What are you going to do now, acdcgirl?
I have started wearing racing flats recently. Just for some of my faster runs. Thinking of moving on to wear minimalist trainers. Started very good, but a bit of calf muscle tightness the last week has meant I have had to wear them a bit less for a while. They are definitely good for your form, to wear more minimalist trainers, its just a matter of adapting to them over time, and getting your muscles and joints used to the new ranges of motion it entails. I am mainly wearing them on grass at the moment, at some future time I will transition to wearing them on the roads. But it will take a while I think for my calf muscles to adapt to the new range of motion.
Thanks for all your replies.
There's definitely a lot to consider but I think I'm going to take the plunge and give the minimalist thing a go.
I'll let you know how I get on.
Daisydoo, there is something addictive about running. Overnight I have decided to give it a go anyway however long it takes me. First running for a few weeks on treadmill in intervals of one minute for however long I can without pain. Then we'll see.
How does the 'racing flat' thing work for people doing long distance races? Do people switch from their normal support shoes to lighter racing flats, with no problem?
I've been playing with changing more to a mid-foot strike... but finding it inefficient (getting more tired quickly, but with no pace gain). I'm guessing that people would say that that is a passing phase... part of the transition?
Run Wales: without seeing your running and whether you've changed your cadence etc. I couldn't say. I changed more to reduce impact on knees, hips etc. than for gains in speed.
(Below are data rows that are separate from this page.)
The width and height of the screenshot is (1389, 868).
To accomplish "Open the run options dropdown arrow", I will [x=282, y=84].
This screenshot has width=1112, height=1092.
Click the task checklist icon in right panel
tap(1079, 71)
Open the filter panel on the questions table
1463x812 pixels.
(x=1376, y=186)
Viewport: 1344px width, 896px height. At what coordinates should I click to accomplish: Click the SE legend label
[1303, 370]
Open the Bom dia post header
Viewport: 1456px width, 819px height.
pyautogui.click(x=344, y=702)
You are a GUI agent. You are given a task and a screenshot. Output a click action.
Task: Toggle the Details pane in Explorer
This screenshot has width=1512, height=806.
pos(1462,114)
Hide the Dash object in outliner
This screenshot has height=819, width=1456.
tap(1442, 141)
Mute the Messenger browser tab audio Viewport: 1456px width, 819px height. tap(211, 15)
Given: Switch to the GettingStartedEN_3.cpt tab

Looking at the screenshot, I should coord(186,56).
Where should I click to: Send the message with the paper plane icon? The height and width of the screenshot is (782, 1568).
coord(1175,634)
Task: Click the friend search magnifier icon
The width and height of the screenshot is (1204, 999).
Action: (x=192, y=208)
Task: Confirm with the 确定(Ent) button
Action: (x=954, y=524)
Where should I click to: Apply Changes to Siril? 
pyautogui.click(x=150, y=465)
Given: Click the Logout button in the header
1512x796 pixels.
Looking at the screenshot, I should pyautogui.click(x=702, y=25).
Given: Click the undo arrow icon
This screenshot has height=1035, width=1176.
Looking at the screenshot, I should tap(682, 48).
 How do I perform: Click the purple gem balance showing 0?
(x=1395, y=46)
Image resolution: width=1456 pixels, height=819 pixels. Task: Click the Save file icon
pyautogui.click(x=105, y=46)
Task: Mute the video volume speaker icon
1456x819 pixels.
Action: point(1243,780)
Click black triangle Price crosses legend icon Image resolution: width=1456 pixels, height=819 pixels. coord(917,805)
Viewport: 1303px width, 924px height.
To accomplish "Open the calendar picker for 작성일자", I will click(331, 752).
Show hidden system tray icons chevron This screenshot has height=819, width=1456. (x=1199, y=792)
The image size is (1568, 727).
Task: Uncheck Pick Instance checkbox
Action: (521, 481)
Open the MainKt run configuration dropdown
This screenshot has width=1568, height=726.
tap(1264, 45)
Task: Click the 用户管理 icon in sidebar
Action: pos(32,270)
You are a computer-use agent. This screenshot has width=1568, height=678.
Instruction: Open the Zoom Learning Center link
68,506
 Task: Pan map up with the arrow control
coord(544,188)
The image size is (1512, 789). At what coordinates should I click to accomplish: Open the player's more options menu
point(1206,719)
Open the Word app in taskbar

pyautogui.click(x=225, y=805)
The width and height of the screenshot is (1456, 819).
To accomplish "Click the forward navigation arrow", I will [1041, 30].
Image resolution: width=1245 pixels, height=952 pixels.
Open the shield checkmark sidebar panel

As for racing flats, I never tried them 'cos they're all too narrow in the forefoot for me. But I think most people don't use them for long distance?
some sort of flatter shoes are valuable up to half marathon. I don't know beyond that as have no experience going beyond that kind of distance. My thought Run Wales may be that you may be over striding. You get away with that less with flats, you have to take shorter and faster strides and keep your center of gravity over your foot as it touches down. Though in theory flats are beneficial up to long distances I think it takes a long time and a lot of practice to perfect the benefits of it. I have not found flats beneficial beyond around 20 minutes running for myself up to now.
cant comment on over pronation as I've got a total neutral running style (lucky I know!) but the knowledge I've gained in the last year is invaluable.
im currently running in asics lovely and cushioned and just genrally confortable. i am also weekly training on the athletics track in spikes.
Ive totally gone the hard way into training and just jumped in the deep end. Let me tell you it fooking hurt like mad and couldn't walk right for a good 2/3 days. (Stupid I know!!)
BUT.....After the pain and people laughing at my walk etc. it's finally paying off, running style, pace, general muscle fatigue has all improved in such a short space of time.
looking at my spikes is like looking at slippers, they really have no support and only cost £17!!
I too, one day will fully go to minimalist, and swear the slow way to do it is best. I'm still young and naive so can afford to do stupid training But will not look back once all the transition is complete.
i really do hope you guys sort the niggles out and can get back out and run again.